Even in cases of a forgery, art buyers don’t necessarily have a
lifetime money-back guarantee (the Pollock sale was settled out of
court). Owing to statutes of limitations, legal experts say, some buyers
of Rosales’s 63 works may have limited recourse in recovering their
money — a fact that may also insulate Knoedler and Freedman from
additional litigation. “Purchasers of artwork in New York must be
diligent and act quickly, otherwise they may lose important remedies,”
says Raymond Dowd, a partner and art law specialist at Dunnington,
Bartholow & Miller. “In essence, a purchaser who has been defrauded
may have no civil remedies against the gallery.”

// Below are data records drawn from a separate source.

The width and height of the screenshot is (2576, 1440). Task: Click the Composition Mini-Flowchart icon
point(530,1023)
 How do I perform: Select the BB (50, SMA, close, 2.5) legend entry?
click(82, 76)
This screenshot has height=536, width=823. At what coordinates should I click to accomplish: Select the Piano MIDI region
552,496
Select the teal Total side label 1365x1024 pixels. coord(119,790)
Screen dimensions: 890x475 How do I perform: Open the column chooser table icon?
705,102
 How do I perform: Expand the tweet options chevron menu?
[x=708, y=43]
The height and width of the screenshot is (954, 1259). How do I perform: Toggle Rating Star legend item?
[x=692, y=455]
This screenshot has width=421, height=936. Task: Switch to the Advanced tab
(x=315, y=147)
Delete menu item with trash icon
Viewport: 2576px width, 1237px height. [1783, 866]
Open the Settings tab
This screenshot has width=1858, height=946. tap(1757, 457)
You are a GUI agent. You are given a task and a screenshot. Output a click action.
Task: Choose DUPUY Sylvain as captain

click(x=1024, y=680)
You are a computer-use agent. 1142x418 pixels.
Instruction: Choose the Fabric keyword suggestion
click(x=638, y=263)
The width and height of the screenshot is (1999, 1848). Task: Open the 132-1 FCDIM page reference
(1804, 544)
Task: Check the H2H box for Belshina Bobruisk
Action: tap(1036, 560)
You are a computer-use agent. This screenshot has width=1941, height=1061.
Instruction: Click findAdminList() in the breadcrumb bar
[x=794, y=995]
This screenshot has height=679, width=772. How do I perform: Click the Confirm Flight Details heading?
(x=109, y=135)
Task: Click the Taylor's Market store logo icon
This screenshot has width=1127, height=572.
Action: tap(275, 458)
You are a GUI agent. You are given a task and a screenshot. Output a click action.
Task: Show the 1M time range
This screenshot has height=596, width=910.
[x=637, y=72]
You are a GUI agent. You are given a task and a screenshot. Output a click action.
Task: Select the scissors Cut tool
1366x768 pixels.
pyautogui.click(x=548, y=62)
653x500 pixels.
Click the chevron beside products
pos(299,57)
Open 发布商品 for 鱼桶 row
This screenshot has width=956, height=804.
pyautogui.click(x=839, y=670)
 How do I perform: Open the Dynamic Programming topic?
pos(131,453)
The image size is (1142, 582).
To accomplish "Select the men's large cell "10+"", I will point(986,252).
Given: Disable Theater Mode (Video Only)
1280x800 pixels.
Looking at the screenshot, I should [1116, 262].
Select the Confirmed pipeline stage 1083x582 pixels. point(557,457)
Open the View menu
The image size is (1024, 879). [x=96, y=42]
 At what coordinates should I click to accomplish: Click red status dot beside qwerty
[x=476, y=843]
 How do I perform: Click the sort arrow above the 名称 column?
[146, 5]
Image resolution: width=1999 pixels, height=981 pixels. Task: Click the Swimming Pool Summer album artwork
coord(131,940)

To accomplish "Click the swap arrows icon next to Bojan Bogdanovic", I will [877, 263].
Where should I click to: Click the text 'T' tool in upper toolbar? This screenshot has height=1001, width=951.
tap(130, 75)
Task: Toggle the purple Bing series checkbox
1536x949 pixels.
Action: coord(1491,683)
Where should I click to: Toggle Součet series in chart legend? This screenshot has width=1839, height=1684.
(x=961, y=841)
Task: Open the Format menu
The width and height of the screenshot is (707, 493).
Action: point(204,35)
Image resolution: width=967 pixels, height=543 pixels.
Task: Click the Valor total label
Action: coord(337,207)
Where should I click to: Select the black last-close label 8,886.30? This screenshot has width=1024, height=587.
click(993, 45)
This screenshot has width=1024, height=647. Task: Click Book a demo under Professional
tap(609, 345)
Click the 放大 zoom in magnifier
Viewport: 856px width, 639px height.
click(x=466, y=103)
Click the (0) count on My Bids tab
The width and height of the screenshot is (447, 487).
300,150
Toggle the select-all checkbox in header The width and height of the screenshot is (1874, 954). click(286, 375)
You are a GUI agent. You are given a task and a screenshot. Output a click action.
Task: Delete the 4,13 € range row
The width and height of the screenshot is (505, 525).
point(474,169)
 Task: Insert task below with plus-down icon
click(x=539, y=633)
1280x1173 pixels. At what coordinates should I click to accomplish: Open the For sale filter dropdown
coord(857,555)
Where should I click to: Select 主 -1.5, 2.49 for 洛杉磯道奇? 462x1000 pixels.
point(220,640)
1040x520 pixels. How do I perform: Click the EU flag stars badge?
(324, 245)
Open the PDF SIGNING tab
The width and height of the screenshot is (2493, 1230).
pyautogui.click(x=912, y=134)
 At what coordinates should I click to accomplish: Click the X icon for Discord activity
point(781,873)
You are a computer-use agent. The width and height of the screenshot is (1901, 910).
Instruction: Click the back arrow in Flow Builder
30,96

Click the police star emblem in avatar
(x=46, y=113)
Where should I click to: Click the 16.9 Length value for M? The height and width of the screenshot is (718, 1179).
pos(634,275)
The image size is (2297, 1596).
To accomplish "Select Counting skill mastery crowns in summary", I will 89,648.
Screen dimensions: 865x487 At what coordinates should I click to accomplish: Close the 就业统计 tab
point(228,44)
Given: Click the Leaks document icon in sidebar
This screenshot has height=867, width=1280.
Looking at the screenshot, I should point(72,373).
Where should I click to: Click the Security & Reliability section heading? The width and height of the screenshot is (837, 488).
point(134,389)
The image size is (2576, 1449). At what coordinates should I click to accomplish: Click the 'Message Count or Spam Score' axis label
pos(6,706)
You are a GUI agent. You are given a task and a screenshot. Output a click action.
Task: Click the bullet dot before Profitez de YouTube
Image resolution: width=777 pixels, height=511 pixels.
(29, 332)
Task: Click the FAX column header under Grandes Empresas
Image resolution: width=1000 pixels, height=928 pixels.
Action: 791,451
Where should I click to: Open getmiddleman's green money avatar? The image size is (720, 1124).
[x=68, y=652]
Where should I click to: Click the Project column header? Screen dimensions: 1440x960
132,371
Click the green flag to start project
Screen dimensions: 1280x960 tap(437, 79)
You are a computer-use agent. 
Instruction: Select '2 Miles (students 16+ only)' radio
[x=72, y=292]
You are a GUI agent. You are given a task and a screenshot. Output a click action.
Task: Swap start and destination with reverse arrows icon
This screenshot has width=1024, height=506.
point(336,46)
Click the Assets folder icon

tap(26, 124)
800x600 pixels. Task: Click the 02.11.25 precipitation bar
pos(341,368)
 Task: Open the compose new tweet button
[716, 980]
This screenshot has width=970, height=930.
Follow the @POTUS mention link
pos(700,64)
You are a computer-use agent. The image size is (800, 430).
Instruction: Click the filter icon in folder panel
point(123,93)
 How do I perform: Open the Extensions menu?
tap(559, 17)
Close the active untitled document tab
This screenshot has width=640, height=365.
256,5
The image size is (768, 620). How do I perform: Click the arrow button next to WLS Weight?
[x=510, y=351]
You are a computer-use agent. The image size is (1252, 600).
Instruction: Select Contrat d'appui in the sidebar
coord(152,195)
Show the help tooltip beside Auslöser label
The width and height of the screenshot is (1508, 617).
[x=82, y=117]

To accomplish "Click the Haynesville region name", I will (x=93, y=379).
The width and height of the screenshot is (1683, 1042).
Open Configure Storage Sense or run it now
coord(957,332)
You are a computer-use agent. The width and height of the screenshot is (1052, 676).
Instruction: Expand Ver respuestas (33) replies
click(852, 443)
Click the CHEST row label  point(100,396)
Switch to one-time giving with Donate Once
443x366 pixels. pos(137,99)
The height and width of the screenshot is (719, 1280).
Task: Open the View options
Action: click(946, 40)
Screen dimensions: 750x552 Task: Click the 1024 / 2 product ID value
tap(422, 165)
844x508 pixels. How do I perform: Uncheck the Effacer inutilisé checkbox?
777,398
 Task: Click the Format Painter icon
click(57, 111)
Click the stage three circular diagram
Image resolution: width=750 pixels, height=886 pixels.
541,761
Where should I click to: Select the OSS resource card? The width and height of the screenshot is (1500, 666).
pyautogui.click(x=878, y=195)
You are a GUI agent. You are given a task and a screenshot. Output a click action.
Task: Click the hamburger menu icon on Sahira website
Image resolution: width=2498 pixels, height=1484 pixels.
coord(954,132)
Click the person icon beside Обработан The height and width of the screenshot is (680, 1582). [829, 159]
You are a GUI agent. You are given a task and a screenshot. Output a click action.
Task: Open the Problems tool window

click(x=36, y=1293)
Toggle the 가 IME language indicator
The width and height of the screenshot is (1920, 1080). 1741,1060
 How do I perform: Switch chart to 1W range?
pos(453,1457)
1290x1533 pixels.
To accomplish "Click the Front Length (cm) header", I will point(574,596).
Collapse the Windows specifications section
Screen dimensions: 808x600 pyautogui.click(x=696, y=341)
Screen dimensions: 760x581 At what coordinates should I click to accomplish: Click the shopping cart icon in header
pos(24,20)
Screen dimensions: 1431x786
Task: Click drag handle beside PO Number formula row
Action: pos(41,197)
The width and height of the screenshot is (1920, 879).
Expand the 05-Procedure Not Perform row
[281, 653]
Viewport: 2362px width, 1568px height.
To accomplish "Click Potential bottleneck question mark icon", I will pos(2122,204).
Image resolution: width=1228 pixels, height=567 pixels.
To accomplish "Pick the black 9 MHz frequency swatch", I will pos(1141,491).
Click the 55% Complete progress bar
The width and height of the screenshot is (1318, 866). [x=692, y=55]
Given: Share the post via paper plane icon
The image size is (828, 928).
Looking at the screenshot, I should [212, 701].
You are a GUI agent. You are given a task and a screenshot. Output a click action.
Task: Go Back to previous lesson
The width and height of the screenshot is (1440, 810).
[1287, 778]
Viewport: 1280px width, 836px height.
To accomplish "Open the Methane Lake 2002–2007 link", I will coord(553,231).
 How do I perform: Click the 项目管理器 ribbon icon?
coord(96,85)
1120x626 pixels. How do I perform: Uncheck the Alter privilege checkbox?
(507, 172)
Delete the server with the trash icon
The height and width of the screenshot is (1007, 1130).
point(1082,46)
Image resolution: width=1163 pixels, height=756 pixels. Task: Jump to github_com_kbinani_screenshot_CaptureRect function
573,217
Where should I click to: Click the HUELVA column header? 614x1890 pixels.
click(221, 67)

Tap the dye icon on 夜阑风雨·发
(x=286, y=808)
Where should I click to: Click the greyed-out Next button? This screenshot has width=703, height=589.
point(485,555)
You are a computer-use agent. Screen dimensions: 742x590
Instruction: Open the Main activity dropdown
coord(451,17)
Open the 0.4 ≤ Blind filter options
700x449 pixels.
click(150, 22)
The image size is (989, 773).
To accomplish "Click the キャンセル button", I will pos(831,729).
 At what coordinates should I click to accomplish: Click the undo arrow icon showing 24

Robert K. Wittman, a former FBI agent who founded and led the
Bureau's National Art Crime Team, told Daily Intelligencer that the
buyers were taking a foreseeable risk. "With Abstract Expressionist and
modern paintings, there was never any real cataloguing when the artists
were alive, so things can pop up on the market that turn out to be
legitimate," he said. "The problem is that because these paintings are
modern, it is harder to authenticate them. What this does is put the
buyers on notice. Unless a piece has really good provenance, forensics,
and connoisseurship — the three-legged stool — the buyer shouldn’t buy
on someone else’s word."
Freedman has continued to be an active dealer despite the
scrutiny of the Rosales case. She recently opened her own gallery,
FreedmanArt, on East 73th Street, where she now represents Frank Stella,
Lee Bontecou, and the estate of Jules Olitski, among others.
With the revelation of the crime, even though she says she finds
relief in knowing the truth of where the paintings came from, she feels
most betrayed by the paintings themselves. “I am so angry and upset. It
is shattering, as if a trusted friend deserted you.” She says the money
she spent on her own three paintings is “a loss. It is a big loss.”
“How can we know the truth? You not only believe in your own instincts. You believe in others who believe.”